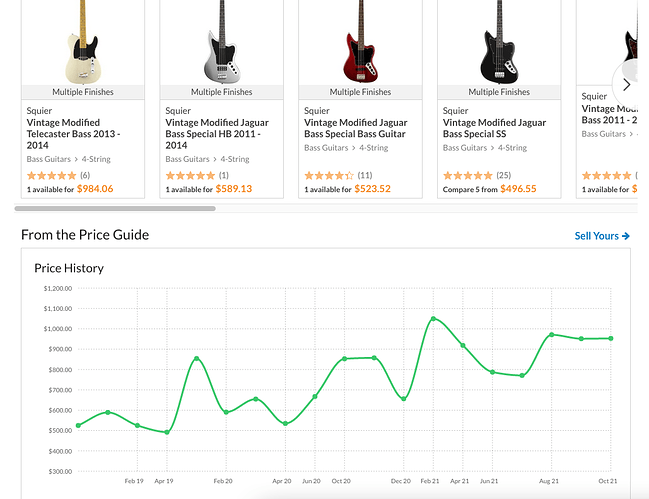Image resolution: width=649 pixels, height=499 pixels.
Task: Click the Bass Guitars breadcrumb under Jaguar SS
Action: point(465,148)
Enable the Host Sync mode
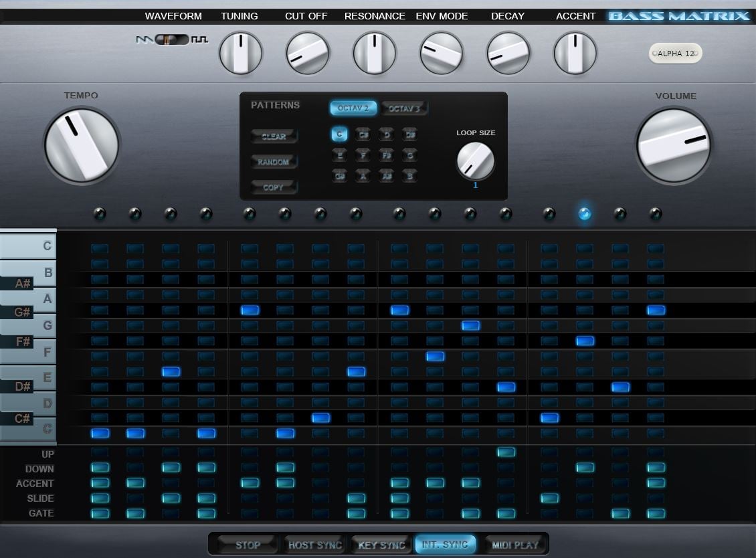Screen dimensions: 756x558 pyautogui.click(x=314, y=545)
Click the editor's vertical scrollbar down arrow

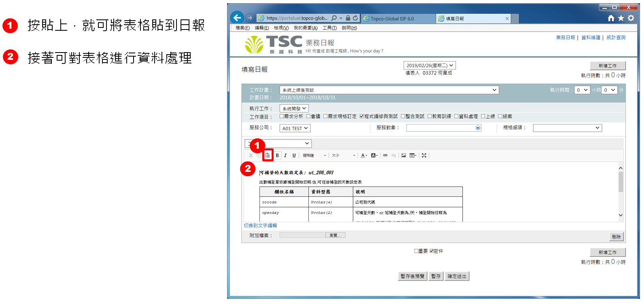point(621,215)
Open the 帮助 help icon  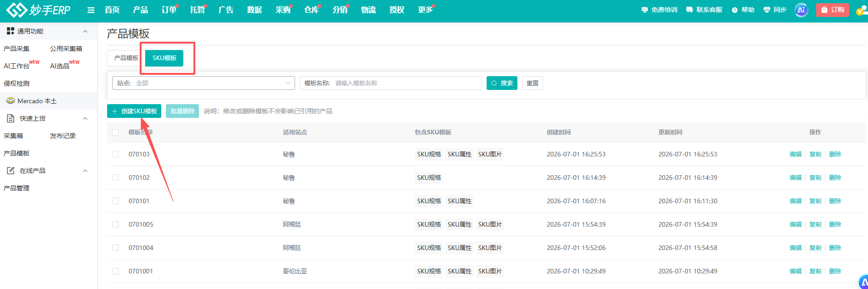[735, 10]
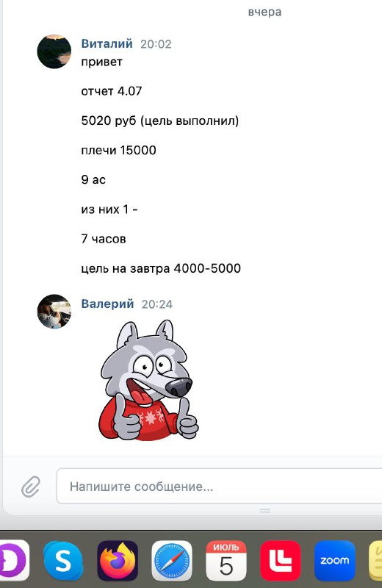Open Skype from the dock
Image resolution: width=382 pixels, height=588 pixels.
pos(63,561)
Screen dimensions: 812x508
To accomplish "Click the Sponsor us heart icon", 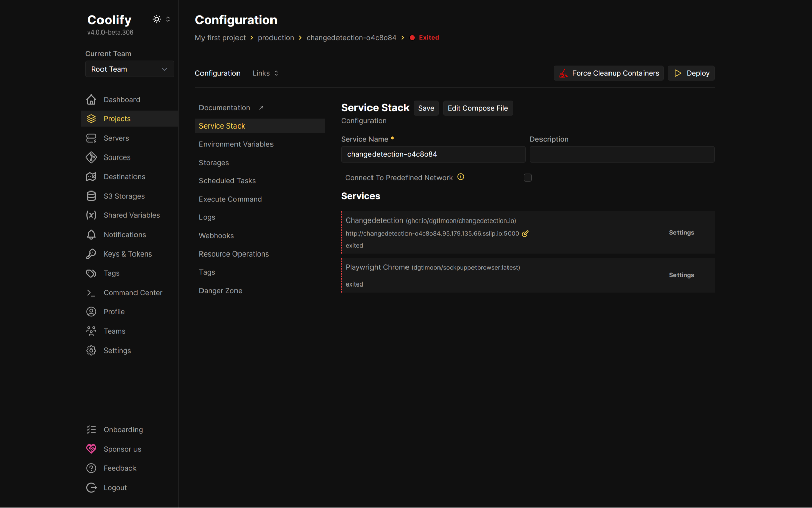I will tap(91, 449).
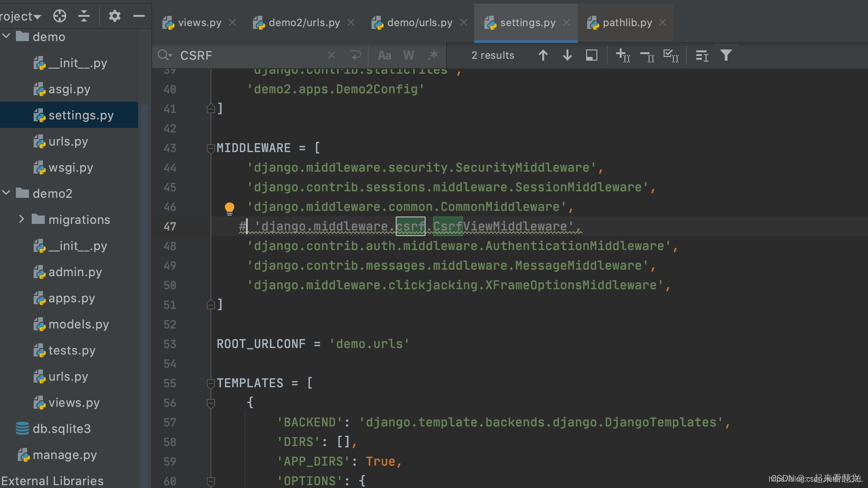The width and height of the screenshot is (868, 488).
Task: Add selection for next occurrence icon
Action: (623, 56)
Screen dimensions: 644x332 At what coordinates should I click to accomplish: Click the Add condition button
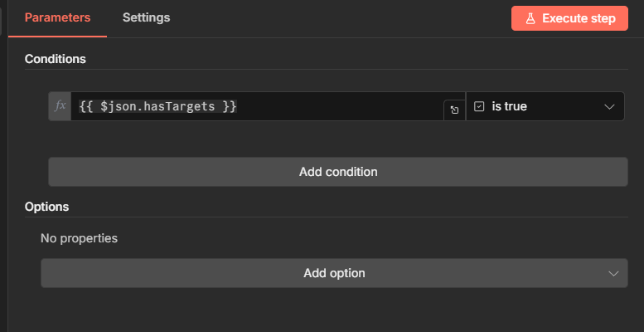[x=338, y=172]
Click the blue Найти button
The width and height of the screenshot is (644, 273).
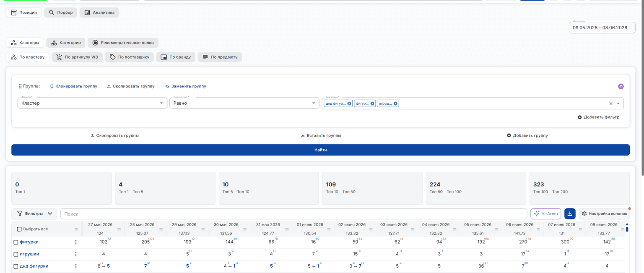(x=320, y=150)
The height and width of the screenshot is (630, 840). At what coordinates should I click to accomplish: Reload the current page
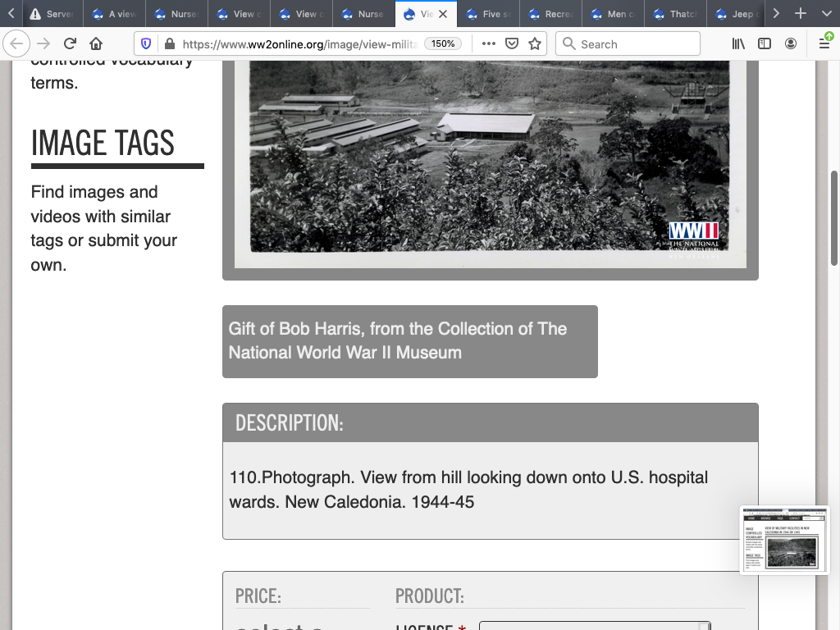pyautogui.click(x=70, y=43)
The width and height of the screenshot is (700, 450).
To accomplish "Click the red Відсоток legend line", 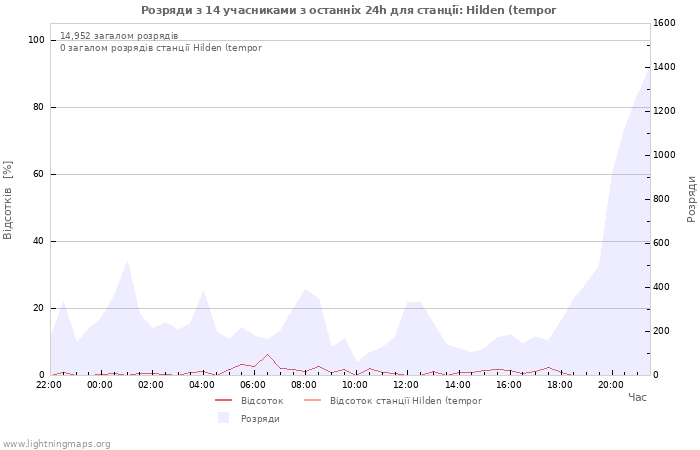I will [x=223, y=400].
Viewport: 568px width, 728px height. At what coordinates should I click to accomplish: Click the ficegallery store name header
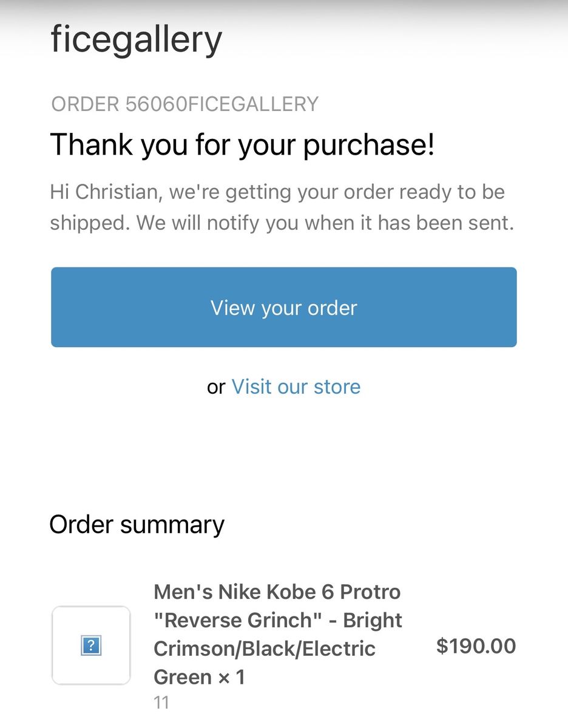point(137,39)
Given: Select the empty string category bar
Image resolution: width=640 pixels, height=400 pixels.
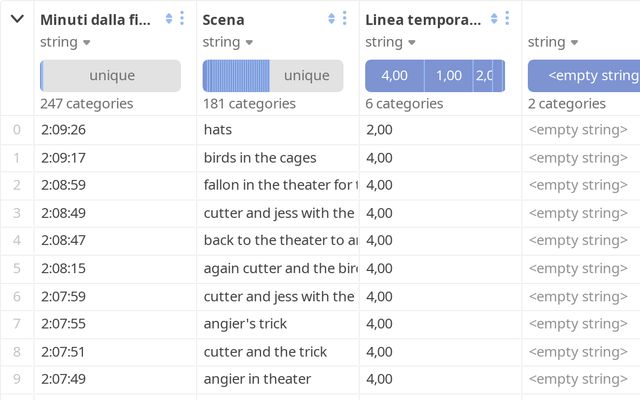Looking at the screenshot, I should coord(585,76).
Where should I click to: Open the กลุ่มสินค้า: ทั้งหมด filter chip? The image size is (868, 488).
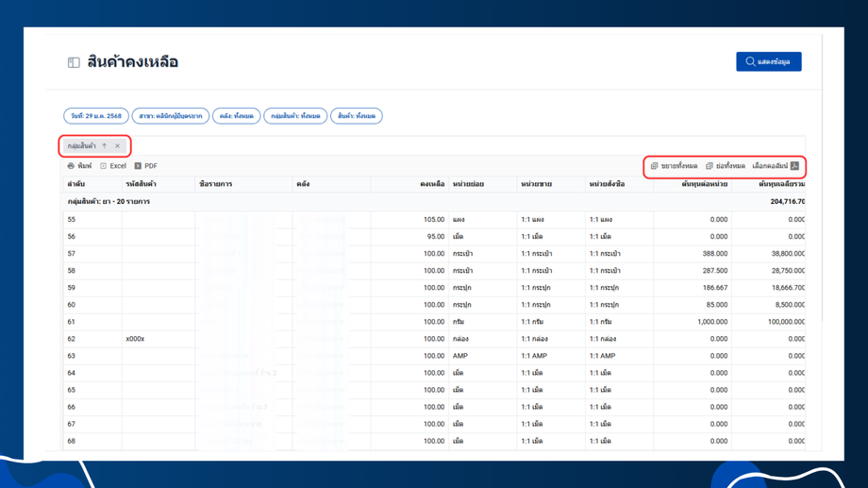click(295, 116)
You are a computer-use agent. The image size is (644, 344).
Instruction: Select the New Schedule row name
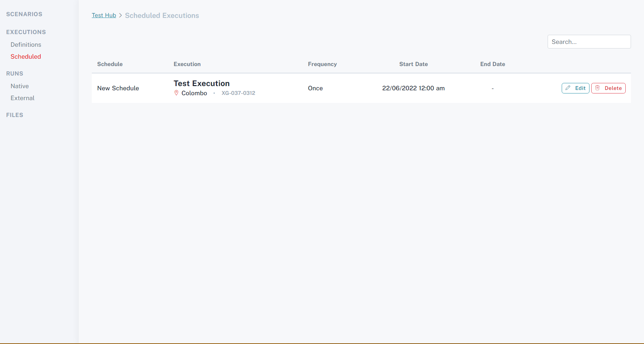coord(118,88)
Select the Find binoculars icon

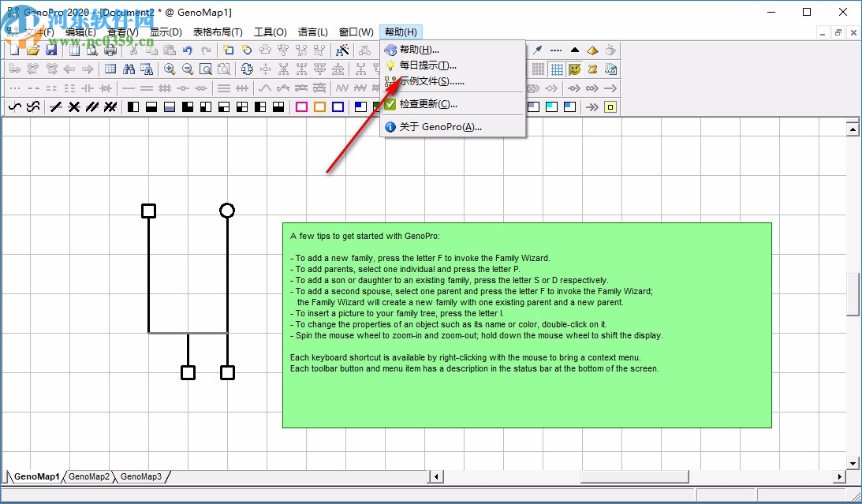(129, 68)
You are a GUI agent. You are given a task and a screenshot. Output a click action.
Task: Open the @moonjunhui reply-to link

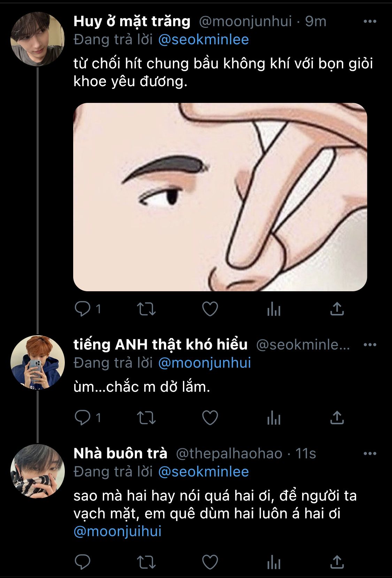[x=205, y=363]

—————

*Exercise*
Could you set down word for word each line from the one holding "Viewport: 568px width, 728px" through the end of the material above, without any pictures?

*Written solution*
Viewport: 568px width, 728px height. At what coordinates should I click to accomplish: Click the ficegallery store name header
point(137,39)
Given: Select the empty string category bar
Image resolution: width=640 pixels, height=400 pixels.
Looking at the screenshot, I should coord(585,76).
Where should I click to: Open the กลุ่มสินค้า: ทั้งหมด filter chip? The image size is (868, 488).
click(295, 116)
You are a computer-use agent. The image size is (644, 344).
Instruction: Select the New Schedule row name
coord(118,88)
Select the Find binoculars icon

(129, 68)
You are a GUI agent. You are given a task and a screenshot. Output a click action.
Task: Open the @moonjunhui reply-to link

[x=205, y=363]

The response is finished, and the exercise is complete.